1 cup chopped broccoli

1/2 cup cooked quinoa

125 grams extra-firm tofu

1 tsp olive oil

2 cloves garlic

1 lemon wedge

Seasonings (salt, pepper, paprika)

PREPARATION

  • 1

    Preheat your oven to 400°F.

  • 2

    Rinse and drain a can of chickpeas if using canned, then pat dry. In a bowl, toss the chickpeas with half of the olive oil, minced garlic, salt, pepper, and paprika. Spread them on a baking sheet and roast for 20-25 minutes until crispy.

  • 3

    Press the extra-firm tofu gently to remove excess moisture, then cut into cubes. Toss with a little salt, pepper, and a drizzle of olive oil, and arrange on a separate baking sheet. Roast tofu in the oven for 20 minutes, turning halfway for even browning.

  • 4

    Meanwhile, chop the broccoli into bite-sized florets and toss with a bit of olive oil, salt, and pepper.
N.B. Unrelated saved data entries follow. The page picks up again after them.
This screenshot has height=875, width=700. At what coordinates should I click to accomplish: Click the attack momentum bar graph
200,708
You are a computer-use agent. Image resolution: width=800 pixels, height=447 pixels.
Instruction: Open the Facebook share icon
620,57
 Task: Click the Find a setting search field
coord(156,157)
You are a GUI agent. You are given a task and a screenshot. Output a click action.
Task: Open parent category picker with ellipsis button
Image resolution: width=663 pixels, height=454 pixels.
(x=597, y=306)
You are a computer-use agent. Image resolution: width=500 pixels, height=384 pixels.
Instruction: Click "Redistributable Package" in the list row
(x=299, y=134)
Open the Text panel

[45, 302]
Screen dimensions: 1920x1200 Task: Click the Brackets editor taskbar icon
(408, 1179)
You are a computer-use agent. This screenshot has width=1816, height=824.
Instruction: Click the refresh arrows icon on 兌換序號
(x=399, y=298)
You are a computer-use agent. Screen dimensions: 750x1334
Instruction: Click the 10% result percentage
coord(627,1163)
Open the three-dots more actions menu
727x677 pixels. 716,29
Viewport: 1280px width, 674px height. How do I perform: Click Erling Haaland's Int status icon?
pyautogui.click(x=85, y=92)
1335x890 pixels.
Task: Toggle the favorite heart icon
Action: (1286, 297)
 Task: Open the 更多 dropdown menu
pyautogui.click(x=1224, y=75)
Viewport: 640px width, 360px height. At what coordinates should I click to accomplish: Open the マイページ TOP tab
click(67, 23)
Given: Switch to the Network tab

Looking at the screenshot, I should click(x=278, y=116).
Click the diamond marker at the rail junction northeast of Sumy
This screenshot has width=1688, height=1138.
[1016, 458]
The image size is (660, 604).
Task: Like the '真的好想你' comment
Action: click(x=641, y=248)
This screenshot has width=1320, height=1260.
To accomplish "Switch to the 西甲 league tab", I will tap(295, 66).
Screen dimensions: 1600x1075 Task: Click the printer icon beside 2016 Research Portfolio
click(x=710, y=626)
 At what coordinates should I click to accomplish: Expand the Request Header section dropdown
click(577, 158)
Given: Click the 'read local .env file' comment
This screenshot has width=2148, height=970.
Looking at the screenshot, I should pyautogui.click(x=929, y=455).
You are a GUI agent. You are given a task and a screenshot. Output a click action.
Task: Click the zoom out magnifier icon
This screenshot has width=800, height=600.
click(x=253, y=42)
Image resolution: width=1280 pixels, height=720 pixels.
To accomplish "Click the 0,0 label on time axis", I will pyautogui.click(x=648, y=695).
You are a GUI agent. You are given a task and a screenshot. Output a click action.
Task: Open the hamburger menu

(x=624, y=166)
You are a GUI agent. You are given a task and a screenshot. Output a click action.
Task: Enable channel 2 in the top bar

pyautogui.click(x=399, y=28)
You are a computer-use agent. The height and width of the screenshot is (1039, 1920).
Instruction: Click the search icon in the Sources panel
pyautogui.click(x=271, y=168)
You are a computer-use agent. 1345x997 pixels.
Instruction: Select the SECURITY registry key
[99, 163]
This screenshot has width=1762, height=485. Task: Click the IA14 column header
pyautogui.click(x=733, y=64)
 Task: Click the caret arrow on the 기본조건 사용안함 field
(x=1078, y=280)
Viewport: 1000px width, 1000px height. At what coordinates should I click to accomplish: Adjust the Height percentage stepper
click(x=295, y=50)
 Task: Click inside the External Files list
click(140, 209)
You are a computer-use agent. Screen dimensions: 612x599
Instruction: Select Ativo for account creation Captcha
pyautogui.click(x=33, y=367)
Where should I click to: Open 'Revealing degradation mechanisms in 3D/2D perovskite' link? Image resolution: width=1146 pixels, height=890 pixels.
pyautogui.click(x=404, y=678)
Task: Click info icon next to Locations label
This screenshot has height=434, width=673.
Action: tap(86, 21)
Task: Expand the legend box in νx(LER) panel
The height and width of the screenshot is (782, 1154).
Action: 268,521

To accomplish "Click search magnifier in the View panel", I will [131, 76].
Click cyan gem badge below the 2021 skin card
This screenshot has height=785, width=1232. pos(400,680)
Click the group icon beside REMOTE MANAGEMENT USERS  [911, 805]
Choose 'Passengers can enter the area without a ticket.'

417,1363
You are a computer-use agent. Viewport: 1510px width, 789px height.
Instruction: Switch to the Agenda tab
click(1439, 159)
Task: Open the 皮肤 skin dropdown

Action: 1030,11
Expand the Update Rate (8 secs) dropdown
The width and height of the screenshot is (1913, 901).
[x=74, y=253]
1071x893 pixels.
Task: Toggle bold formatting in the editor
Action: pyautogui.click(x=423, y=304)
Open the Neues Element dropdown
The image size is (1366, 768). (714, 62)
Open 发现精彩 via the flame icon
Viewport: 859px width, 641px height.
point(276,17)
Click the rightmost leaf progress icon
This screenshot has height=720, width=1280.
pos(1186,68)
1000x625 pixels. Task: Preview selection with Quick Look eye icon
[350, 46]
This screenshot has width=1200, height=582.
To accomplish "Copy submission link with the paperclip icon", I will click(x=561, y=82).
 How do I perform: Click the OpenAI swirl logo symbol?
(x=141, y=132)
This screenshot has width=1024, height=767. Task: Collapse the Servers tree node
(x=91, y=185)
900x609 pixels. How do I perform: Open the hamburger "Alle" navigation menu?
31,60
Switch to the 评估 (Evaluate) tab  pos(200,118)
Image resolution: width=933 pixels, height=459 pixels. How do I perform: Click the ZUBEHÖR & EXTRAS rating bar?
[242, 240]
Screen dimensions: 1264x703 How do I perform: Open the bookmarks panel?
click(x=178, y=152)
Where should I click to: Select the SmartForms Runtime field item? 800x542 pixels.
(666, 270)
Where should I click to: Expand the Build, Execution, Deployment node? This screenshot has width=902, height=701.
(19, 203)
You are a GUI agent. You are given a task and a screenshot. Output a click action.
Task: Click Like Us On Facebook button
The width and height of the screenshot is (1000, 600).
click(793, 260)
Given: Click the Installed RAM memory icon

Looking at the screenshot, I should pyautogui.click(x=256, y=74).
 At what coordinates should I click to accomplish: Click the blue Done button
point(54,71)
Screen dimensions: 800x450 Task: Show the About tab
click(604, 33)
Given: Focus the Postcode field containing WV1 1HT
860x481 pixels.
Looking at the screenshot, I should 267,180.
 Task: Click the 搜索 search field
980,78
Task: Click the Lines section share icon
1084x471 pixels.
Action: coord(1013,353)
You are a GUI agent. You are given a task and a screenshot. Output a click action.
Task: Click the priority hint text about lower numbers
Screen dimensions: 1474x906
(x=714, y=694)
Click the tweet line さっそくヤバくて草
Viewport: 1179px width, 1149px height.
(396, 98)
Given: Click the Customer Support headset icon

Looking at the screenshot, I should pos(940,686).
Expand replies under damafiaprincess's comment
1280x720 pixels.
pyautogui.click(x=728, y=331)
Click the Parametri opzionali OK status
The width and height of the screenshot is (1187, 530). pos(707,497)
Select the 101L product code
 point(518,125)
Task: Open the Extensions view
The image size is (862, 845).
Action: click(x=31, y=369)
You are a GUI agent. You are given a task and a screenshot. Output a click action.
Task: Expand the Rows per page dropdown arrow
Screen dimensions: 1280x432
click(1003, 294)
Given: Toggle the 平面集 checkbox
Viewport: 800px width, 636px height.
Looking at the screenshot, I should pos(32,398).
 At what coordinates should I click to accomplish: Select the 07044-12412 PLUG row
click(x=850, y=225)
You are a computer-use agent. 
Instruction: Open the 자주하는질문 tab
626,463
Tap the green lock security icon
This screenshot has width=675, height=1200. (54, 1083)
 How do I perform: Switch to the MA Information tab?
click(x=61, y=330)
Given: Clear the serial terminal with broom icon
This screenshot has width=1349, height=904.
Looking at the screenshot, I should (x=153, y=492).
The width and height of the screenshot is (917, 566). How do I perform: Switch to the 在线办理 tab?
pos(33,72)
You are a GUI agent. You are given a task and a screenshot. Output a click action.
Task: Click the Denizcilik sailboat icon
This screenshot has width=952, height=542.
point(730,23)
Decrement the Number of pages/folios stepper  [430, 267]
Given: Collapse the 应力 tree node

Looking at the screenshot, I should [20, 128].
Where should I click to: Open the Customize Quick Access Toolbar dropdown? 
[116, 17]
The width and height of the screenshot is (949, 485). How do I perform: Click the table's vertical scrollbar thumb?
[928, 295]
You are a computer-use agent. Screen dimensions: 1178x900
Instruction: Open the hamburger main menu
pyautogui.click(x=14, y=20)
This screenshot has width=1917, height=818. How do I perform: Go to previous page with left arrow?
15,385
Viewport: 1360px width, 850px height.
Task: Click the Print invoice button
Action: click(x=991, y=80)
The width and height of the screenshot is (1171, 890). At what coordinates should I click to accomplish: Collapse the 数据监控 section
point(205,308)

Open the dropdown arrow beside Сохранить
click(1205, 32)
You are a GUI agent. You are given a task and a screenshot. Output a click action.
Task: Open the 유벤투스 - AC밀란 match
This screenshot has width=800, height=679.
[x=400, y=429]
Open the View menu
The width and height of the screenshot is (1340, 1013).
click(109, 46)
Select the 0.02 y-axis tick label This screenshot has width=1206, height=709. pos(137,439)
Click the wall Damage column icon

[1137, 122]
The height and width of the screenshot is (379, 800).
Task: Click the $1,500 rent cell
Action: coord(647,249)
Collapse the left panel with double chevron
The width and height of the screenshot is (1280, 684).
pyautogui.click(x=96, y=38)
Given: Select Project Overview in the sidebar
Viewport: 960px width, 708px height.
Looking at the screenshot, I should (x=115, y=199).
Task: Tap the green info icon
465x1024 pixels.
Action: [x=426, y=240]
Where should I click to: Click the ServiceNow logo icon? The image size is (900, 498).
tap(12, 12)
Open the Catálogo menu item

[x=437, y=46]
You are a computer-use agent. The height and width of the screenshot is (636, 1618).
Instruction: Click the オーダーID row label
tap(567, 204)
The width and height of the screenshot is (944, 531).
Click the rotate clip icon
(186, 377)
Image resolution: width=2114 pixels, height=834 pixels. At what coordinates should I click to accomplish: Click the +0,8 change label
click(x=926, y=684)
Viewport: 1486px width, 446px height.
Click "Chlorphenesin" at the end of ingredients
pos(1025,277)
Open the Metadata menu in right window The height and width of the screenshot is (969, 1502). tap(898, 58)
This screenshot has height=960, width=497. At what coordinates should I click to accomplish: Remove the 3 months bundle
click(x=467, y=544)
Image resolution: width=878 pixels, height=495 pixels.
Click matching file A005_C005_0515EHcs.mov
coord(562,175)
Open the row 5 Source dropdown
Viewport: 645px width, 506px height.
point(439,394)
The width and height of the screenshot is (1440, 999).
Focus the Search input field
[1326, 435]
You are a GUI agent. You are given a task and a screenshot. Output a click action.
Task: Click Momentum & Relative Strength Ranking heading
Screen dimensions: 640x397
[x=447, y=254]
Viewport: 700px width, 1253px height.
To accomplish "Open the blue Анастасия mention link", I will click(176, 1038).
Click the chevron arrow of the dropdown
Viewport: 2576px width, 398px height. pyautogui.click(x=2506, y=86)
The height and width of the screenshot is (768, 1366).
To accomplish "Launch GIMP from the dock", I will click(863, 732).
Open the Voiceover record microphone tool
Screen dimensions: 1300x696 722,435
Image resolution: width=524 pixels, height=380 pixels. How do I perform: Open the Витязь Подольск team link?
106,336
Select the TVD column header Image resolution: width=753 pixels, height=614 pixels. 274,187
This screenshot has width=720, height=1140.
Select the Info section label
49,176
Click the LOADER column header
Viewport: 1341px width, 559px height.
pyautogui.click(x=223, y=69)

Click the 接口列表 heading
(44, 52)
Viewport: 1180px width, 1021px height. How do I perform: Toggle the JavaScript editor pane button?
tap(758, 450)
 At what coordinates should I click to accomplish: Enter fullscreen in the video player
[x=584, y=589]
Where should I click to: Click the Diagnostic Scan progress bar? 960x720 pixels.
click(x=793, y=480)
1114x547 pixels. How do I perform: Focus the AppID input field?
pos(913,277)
Spread on a baking sheet and roast for about 15-20 minutes until tender and slightly charred.

  • 5

    Prepare the quinoa as per package instructions (using about 1/2 cup cooked), then fluff with a fork.

  • 6

    Assemble the bowl by layering the quinoa at the base, then adding the roasted chickpeas, tofu, and broccoli. Squeeze the lemon wedge over the bowl for a bright finish and mix gently.

  • 7

    Enjoy your balanced Roasted Garlic Chickpea and Broccoli Bowl, perfect for a nourishing breakfast, lunch, or dinner.